1965 New York Yankees

This was the end of the great Yankee dynasty. In 1963 and 1964 the Yanks had won the American League pennant, although they had to survive a thrilling finish in 1964. That race went to the final weekend with New York, the Chicago White Sox and Baltimore Orioles all in contention before the Yanks beat Cleveland twice to wrap up the title.

Having lost the 1963 World Series to the Dodgers in four games, they returned in 1964 only to be defeated by the St. Louis Cardinals in seven.

The Yankees showed their age in those two Series, and showed it even more in 1965. Elston Howard, 37, managed just  a .233 average and nine home runs. Mickey Mantle was 34 and limited by deteriorating legs to part-time duty, Whitey Ford, 37, did make his standard 36 starts but his 3.26 ERA translated to only a 16-13 record.

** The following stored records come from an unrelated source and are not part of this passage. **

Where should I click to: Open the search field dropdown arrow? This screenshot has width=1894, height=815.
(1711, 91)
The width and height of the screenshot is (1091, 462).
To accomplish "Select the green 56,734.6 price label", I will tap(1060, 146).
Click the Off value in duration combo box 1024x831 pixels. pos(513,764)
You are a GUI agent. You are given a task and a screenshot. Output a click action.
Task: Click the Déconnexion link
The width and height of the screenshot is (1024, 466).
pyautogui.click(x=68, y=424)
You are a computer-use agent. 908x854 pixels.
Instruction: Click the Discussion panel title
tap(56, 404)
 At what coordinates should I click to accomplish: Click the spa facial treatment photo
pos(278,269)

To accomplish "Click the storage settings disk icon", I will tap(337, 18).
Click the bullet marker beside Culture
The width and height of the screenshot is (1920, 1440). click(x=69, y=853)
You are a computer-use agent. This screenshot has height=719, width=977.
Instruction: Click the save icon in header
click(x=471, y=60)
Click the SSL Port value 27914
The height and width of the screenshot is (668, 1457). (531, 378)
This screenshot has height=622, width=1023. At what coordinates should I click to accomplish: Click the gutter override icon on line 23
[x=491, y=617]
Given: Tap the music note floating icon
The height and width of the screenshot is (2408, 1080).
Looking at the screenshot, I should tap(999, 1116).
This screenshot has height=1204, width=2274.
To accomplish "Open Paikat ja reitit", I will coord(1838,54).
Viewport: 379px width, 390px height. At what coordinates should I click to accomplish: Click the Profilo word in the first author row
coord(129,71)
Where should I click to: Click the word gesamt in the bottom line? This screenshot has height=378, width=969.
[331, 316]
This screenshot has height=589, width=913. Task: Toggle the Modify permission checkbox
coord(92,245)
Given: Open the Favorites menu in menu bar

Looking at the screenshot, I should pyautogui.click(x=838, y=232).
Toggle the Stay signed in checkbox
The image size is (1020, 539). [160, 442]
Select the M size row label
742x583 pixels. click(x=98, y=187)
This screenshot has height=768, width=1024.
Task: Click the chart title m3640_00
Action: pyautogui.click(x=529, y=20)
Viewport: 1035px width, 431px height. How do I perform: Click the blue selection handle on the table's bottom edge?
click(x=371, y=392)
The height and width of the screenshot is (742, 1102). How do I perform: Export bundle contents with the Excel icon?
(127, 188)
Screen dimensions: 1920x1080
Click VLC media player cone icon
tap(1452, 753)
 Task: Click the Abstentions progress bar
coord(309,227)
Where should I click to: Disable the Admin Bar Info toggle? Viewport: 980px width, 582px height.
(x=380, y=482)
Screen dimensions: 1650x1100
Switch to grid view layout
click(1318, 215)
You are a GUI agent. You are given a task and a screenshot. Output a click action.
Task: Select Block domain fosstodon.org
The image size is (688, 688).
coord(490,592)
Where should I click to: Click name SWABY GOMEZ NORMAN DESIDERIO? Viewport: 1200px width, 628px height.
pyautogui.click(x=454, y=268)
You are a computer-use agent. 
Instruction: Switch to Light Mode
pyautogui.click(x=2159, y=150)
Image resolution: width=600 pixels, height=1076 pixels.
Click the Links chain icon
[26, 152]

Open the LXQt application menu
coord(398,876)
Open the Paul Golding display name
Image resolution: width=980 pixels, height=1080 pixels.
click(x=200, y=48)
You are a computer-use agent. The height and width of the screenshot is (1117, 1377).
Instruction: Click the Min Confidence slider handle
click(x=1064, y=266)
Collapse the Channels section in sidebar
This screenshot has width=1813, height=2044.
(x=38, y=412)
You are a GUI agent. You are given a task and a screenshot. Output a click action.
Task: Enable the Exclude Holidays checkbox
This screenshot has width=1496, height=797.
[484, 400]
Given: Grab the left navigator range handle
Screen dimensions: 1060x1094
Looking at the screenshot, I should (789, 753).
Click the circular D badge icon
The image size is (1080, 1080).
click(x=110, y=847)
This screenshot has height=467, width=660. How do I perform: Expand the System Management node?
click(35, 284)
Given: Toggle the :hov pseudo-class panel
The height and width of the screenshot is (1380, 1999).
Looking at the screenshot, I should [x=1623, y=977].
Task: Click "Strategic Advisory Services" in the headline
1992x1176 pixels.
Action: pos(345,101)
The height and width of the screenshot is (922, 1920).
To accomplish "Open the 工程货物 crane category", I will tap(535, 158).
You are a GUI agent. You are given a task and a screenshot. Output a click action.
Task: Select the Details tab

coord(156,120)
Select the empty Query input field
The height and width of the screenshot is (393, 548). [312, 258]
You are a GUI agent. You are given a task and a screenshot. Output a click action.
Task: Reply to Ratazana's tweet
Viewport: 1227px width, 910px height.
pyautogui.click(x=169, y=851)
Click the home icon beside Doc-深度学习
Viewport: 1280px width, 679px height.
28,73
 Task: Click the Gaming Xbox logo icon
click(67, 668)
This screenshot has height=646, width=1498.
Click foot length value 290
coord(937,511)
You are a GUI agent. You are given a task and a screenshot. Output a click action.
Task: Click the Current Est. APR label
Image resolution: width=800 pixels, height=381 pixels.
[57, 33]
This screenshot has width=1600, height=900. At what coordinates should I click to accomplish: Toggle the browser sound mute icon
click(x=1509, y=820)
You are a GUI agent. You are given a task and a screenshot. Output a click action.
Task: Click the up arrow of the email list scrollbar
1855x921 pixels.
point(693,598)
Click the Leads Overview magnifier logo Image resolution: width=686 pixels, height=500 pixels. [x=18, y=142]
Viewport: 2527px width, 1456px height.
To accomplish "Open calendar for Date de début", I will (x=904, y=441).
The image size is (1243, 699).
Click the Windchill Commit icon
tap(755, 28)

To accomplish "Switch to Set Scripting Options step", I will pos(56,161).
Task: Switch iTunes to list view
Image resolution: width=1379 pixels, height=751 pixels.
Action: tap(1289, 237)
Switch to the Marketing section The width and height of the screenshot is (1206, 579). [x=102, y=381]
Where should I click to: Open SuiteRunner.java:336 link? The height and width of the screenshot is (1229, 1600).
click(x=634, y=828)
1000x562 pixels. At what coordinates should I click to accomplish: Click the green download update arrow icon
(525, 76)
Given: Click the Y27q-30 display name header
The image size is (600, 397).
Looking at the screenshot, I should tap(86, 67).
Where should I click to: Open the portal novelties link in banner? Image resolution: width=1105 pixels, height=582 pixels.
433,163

Roger Maris made only 186 plate appearances producing just eight homers.

Yogi Berra was gone as both player and manager, and the fill-ins did not measure up to the standards of Yankee immortals. Those successors included Phil Linz (.207), Tony Kubek (.218), Joe Pepitone (.247), Al Downing (12-14, 3.40), Jim Bouton (4-15, 4.82) and Bill Stafford (3-8, 3.56).

Under first-year manager Johnny Keane, the Yankees started 24-28 and were eighth in the 10-team American League in early June. They never made a move, settling permanently into sixth place in mid-July and playing 36-39 ball over the course of the season’s second half.

They finished 25 games behind the American League champion Minnesota Twins. But that was good by comparison with the following season, when New York dipped all the way to the American League basement on a 70-89 record that prompted Keane’s May firing. New York had begun a decade-long absence from the World Series, the team’s longest since World War I.